Zahl der Hinrichtungen steigt sprunghaft

SAUDI-ARABIEN Im ersten Halbjahr 2015 sind in dem Königreich 102 Todesurteile vollstreckt worden

Protestaktion in Dhaka gegen die Hinrichtungen von acht Bangladeschern in Saudi-Arabien am 15. 10. 2011 Foto: Andrew Biraj/reuters

BERLIN taz | In Saudi-Arabien steigt nach Angaben der Menschenrechtsorganisation Amnesty International (AI) die Zahl der Hinrichtungen. So wurden allein in den ersten sechs Monaten dieses Jahres mindestens 102 Personen hingerichtet. Demgegenüber lag die Zahl im gesamten Vorjahr bei 90 Personen.

Saudi-Arabien ist weltweit eines der Länder mit den meisten Hinrichtungen, nur in China und dem Iran liegt die Zahl noch höher. Dies geht aus einem 44-seitigen Bericht mit dem Titel „Töten im Namen der Justiz – Todesstrafe in Saudi-Arabien“ hervor, den AI am Dienstag veröffentlichte.
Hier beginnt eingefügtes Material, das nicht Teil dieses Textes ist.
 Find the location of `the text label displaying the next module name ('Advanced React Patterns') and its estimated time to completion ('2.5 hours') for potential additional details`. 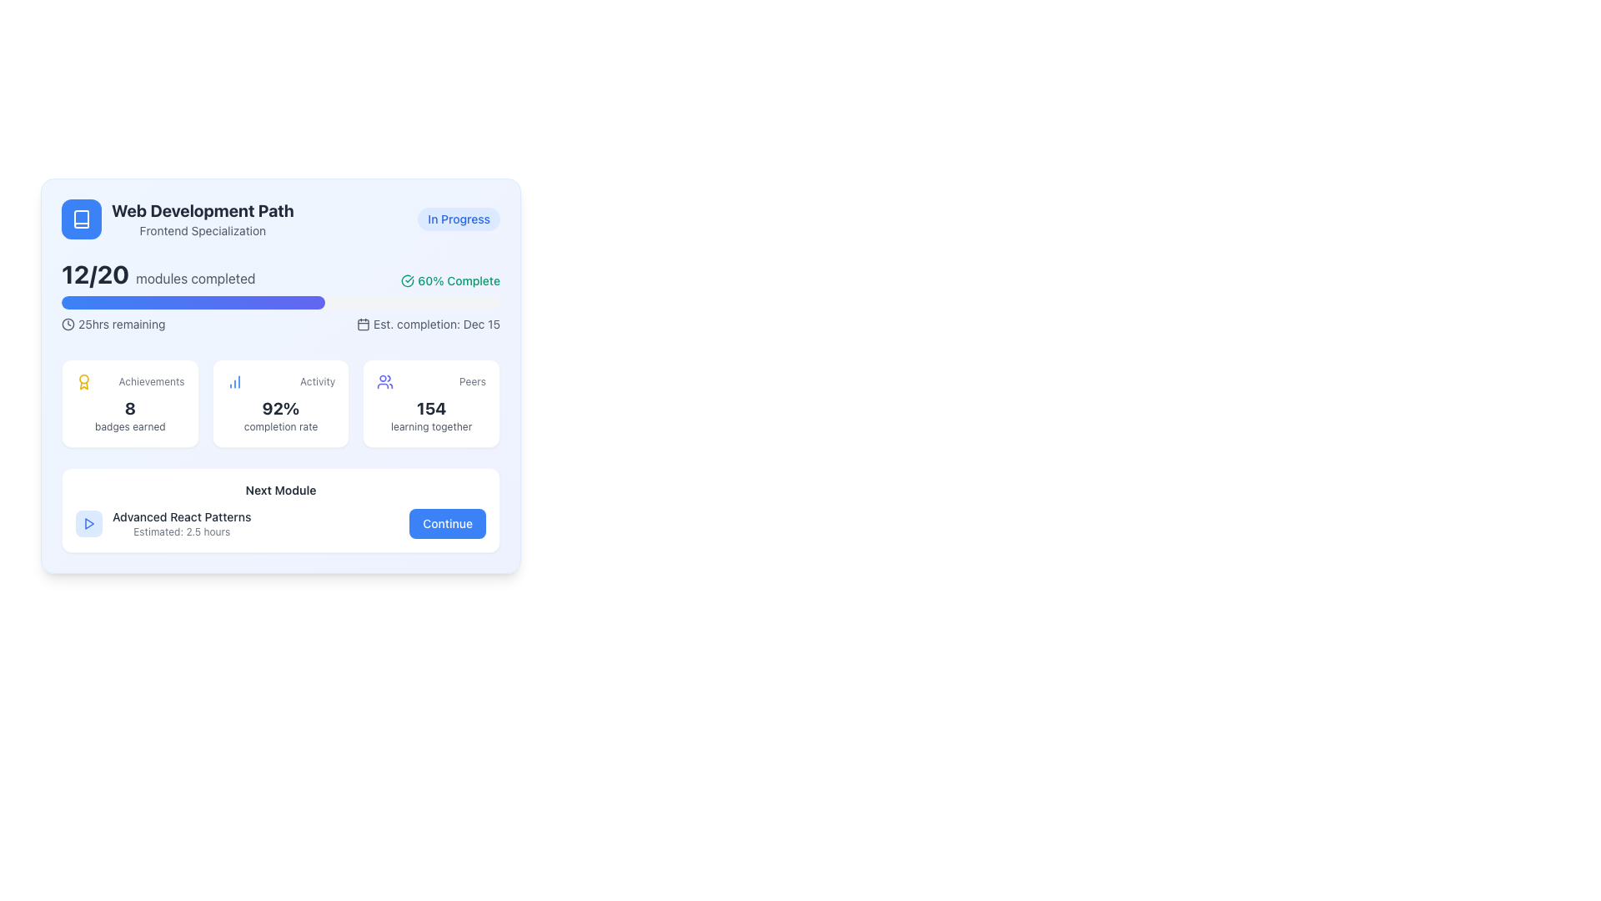

the text label displaying the next module name ('Advanced React Patterns') and its estimated time to completion ('2.5 hours') for potential additional details is located at coordinates (182, 523).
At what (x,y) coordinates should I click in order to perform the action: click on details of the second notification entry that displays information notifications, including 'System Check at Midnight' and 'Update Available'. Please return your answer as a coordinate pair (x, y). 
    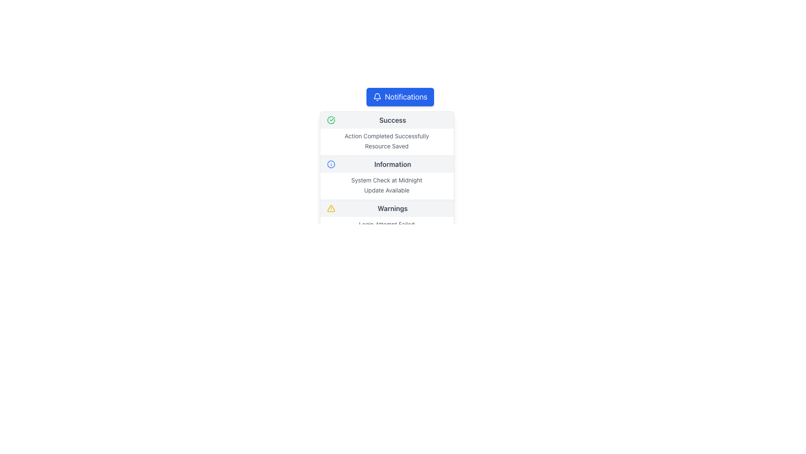
    Looking at the image, I should click on (386, 177).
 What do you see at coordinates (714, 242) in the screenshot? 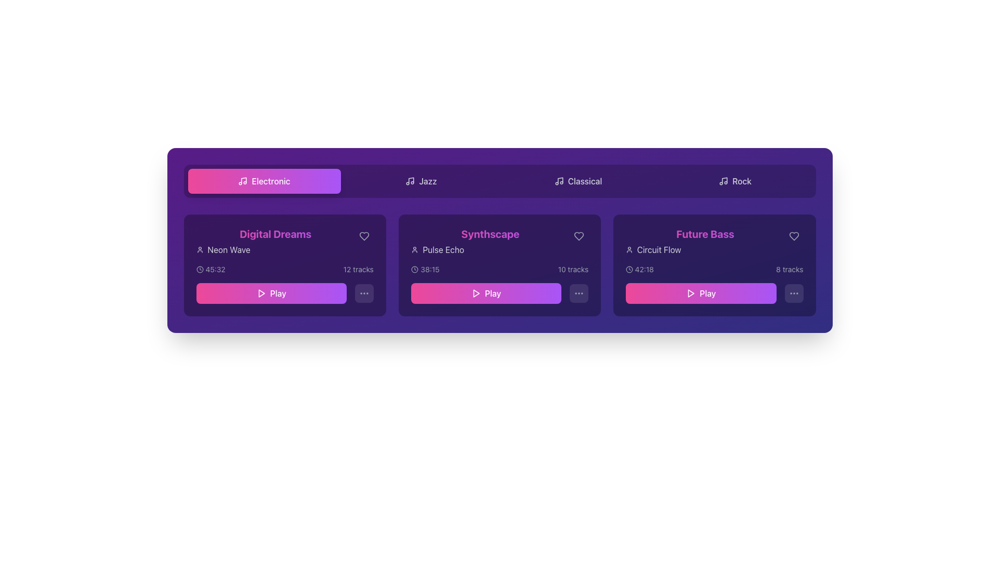
I see `the title and subtitle text display of the card labeled 'Future Bass Circuit Flow', which is the third card from the left in the bottom section of the interface` at bounding box center [714, 242].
In dem konservativen Königreich wird die Todesstrafe nicht nur im Falle von Kapitalverbrechen verhängt.

Besonders stark stieg die Zahl der wegen Drogendelikten Hingerichteten – von vier Prozent 2010/2011 auf 32 Prozent 2013 und 47 Prozent 2014. Auch Apostasie (Gottesleugnung), Ehebruch, bewaffneter Raub, Vergewaltigung und Hexerei können mit dem Tod bestraft werden.
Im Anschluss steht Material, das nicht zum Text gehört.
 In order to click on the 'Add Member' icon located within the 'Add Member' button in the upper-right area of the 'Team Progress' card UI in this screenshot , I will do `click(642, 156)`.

Der Bericht beklagt überdies, dass Angeklagte häufig keinerlei Zugang zu einem Anwalt haben, Geständnisse in manchen Fällen unter Folter stattfinden und die Angehörigen häufig nicht über die Hinrichtung informiert werden. Zudem handelt es sich bei fast der Hälfte aller Hingerichteten um Arbeitsmigranten, die oft nicht gut Arabisch sprechen.

Die saudischen Behörden weisen Kritik an ihrer Hinrichtungspraxis zurück. Sie argumentieren, die Praxis entspräche der Scharia, dem islamischen Recht, und werde nur bei Schwerverbrechen angewandt. Da es in Saudi-Arabien kein Strafgesetzbuch gibt, bleibt laut AI die Definition von Verbrechen und Strafen vage und offen für Interpretationen.

Für den Bericht untersuchte AI 20 Fälle von Todesurteilen und Hinrichtungen seit 2013. Dabei erhielt die Organisation ihre Informationen entweder direkt von den zu Tode Verurteilten, ihren Anwälten, Verwandten oder aus Gerichtsunterlagen.

Die Autoren weisen darauf hin, dass die Bedingungen für Recherchen in Menschenrechtsfragen in Saudi-Arabien immer schwieriger werden. Dies liegt unter anderem daran, dass die Behörden zu Tode Verurteilten und ihren Angehörigen nachdrücklich nahelegen, die Fälle nicht an die Öffentlichkeit zu bringen oder internationale Organisationen zu kontaktieren, mit dem Argument, das würde die Dinge nur weiter verkomplizieren.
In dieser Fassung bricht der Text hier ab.